In 1944, the 23rd Army Special Headquarters landed in Britain after training in Tennessee and New York. The 23rd was made up of 1,100 men who came from unusual backgrounds for your average soldier of the war: art school students, advertising executives, stage technicians, set designers, and audio/visual engineers. They started off with borrowed equipment from the British and used whatever they could get their hands on. In spite of, or perhaps because of this, this ragtag army developed some of the most ingenious ‘weapons’ and helped the Allied forces win the war in Europe. Oddly enough, most of them never used a weapon to do it.
The 23rd Army was also known as the Ghost Army. They were the army that wasn’t really there. The 23rd used inflatable tanks borrowed from the British and loudspeakers blasting the sounds of troops, equipment, and gunfire recorded at Fort Knox to mimic troops moving around the German positions. With this setup, they were capable of creating the illusion of thousands of troops moving through the countryside. They created dummy airfields, artillery positions, and troop bivouacs to make the German army think the Allies had set up bases in places where there actually no troops. They faked crossings of the Ruhr and Rhine rivers and staged positions along the Maginot Line and Hürtgen Forest, drawing German troops away from the actual troops and creating opportunities for other units to attack. At one point, they convinced part of the German army that a larger force of 30,000 men was surrounding them, creating fear and confusion that helped drive a German occupation force out one French town.

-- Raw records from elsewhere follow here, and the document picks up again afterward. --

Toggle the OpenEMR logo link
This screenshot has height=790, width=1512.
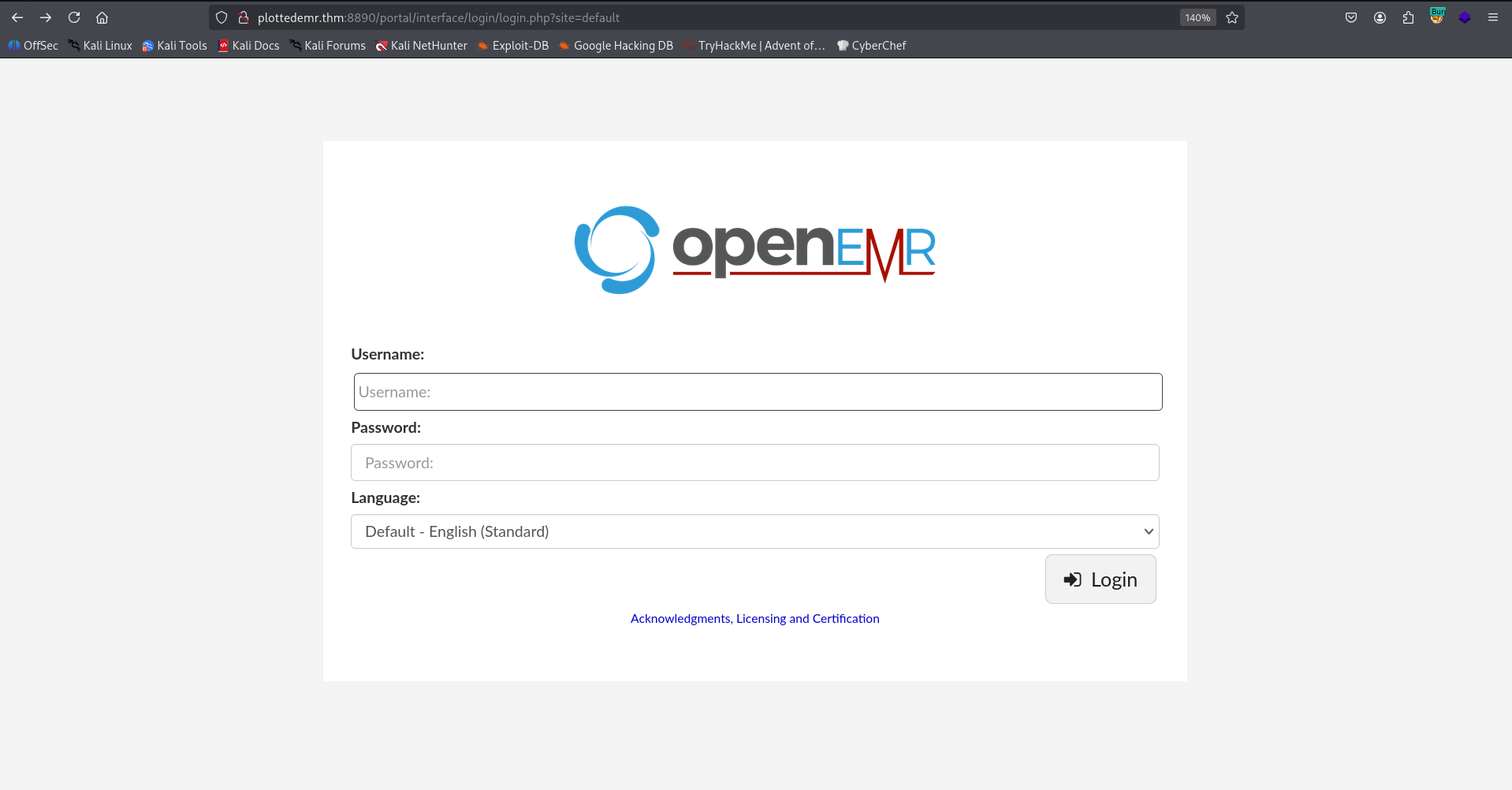tap(754, 249)

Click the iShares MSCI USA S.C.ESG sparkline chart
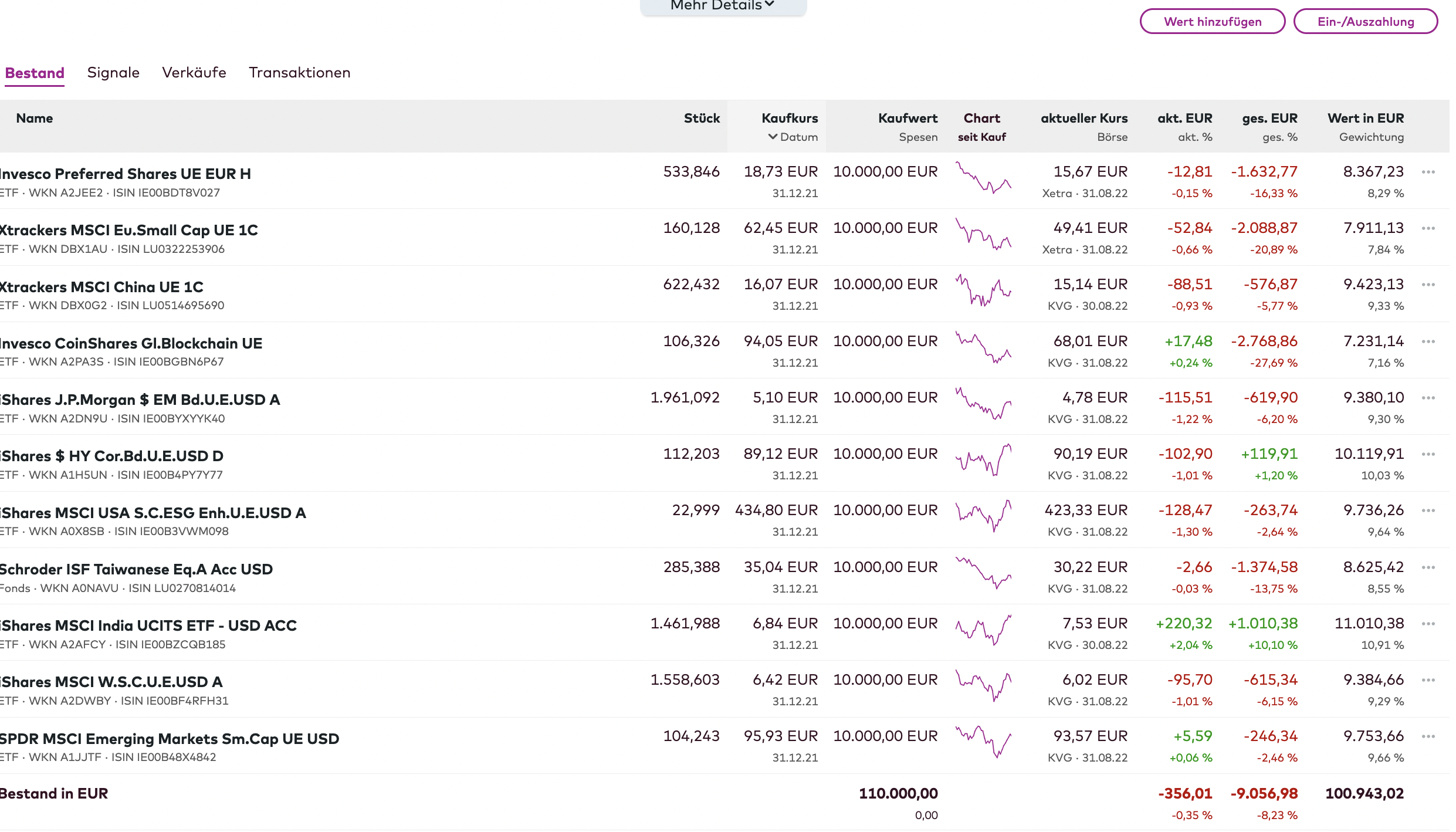[983, 516]
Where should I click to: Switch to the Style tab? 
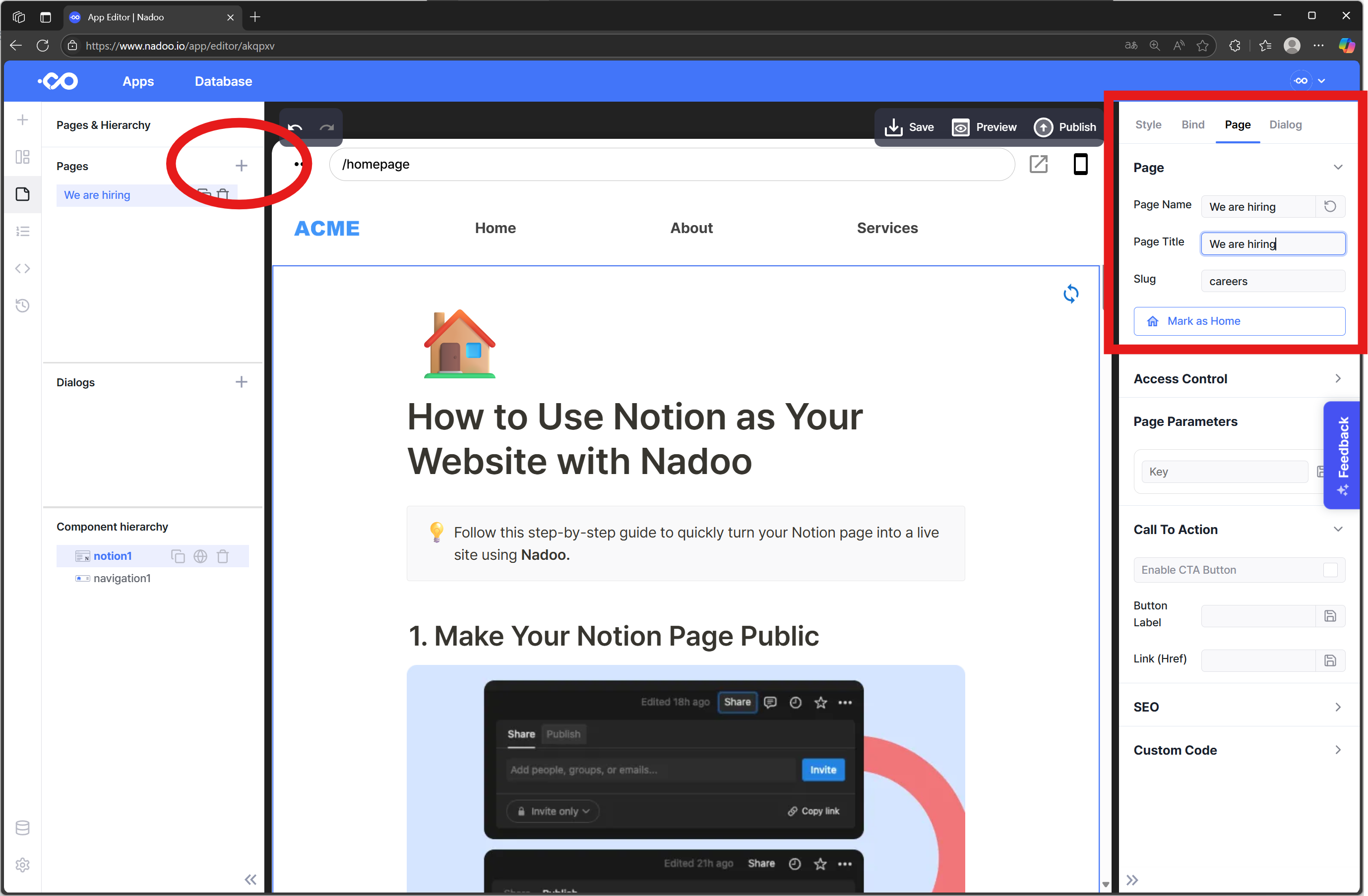coord(1147,124)

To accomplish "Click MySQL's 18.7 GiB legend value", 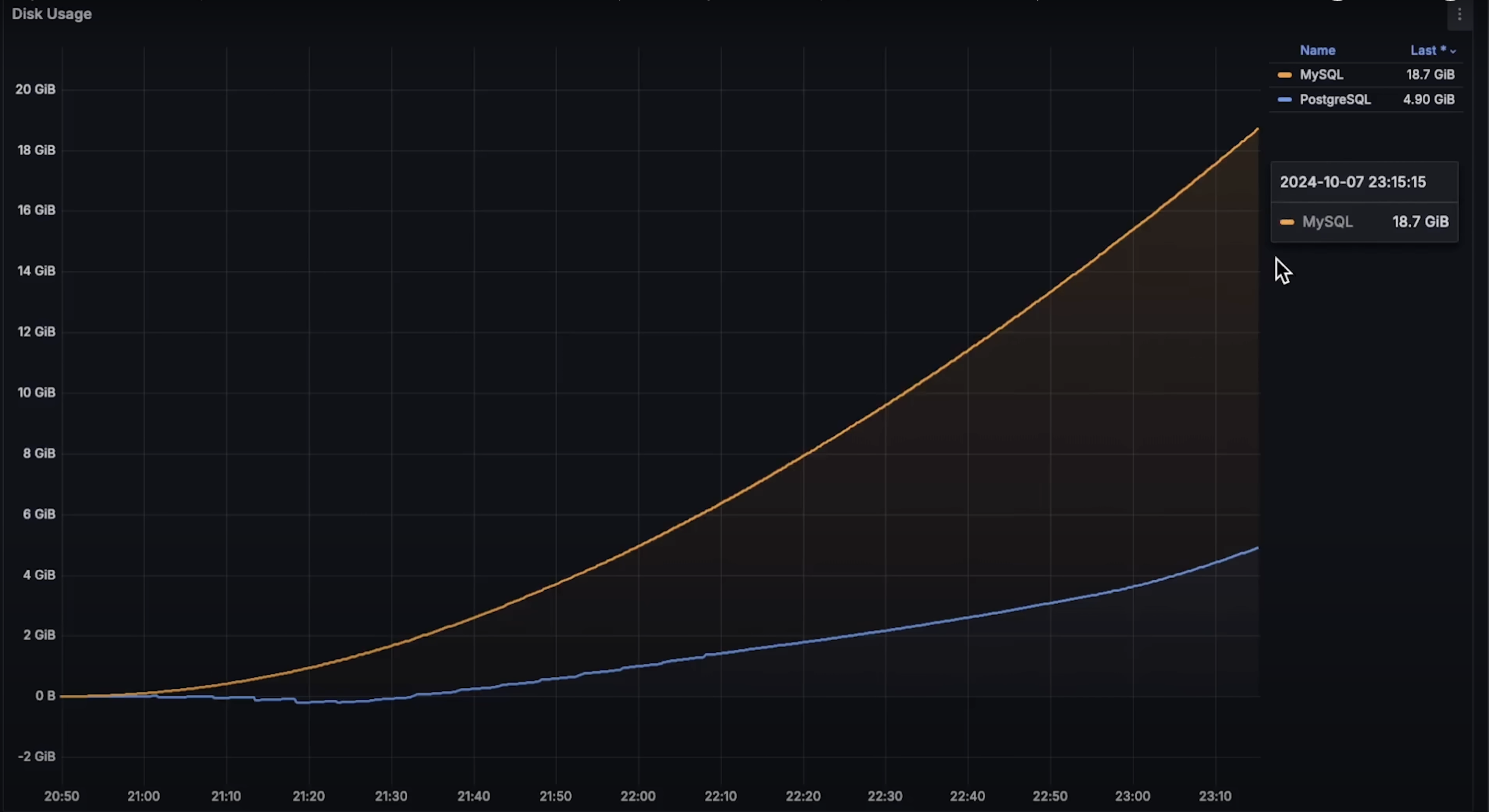I will click(1430, 75).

This is a really neat story (in fact I thought it was so cool I bought a t-shirt with the Ghost Army insignia on it) but sometimes I think that we might be part of a Ghost Army called the Church. If you look around there are buildings all over the place that bear the name church but are there really forces of and for good—Jesus style good—in them? I sometimes hear people talk about the ideas of church from time to time or get fired up about some religious based caused when a politician says the wrong or right thing, but other than voting or complaining on social media, are they doing anything? I have a hard time seeing the things that Jesus advocated for in his ministry and taught his disciples visibly in the world. For instance, if there is a large force of Jesus followers, why is so much hate in the world and why does so much of it come from religious leaders and religious people—especially on social media? If there is a large force of Jesus followers, why are there so many people left hungry, thirsty, clothesless, homeless? If there is a large force of Jesus followers, why are so many people so turned off by the church and the way they have been treated by the church? I could go on but I think you get the picture.
I realize that this little indictment is not a you guys should have done this but a we should have done this sort of thing. We have failed to be the church. We have gotten good at hiding behind the ideas of the church but we have failed—miserably at times—to live into the ideas. I think the greater Church has chosen to be a clearinghouse for arguing over doctrine rather than a sending house for missionaries of the Jesus Way into the world.
I can’t speak for you, but I can’t be a part of that kind of church anymore. I also can’t see leaving the church either. That leaves one option—reformation. I think it is time for a new reformation, a reforming of the Church from what we turned it into back to what Jesus called it to be—a place where the needs of people both spiritual and physical are met, a place where anyone and everyone is welcome to explore the possibilities of what it means to follow the Jesus Way, a place where no one is left out, behind, or beside the way. It should be a place where love of the person and the needs of the person is the deciding factor in ministry decisions. It should be a place where people look to as the example of who Jesus was and what he stood for and not a warning for what not to do with Jesus’ message or the Jesus Way.
Fanciful, unrealistic pipe dream? For some, maybe. For others it may just be a haven, a place to work towards and from to share the true gospel—the real good news— of Jesus. Otherwise, we may well lose the greater war against the darkness that we have created in this world and become a true ghost army—invisible, ineffective, nonexistent.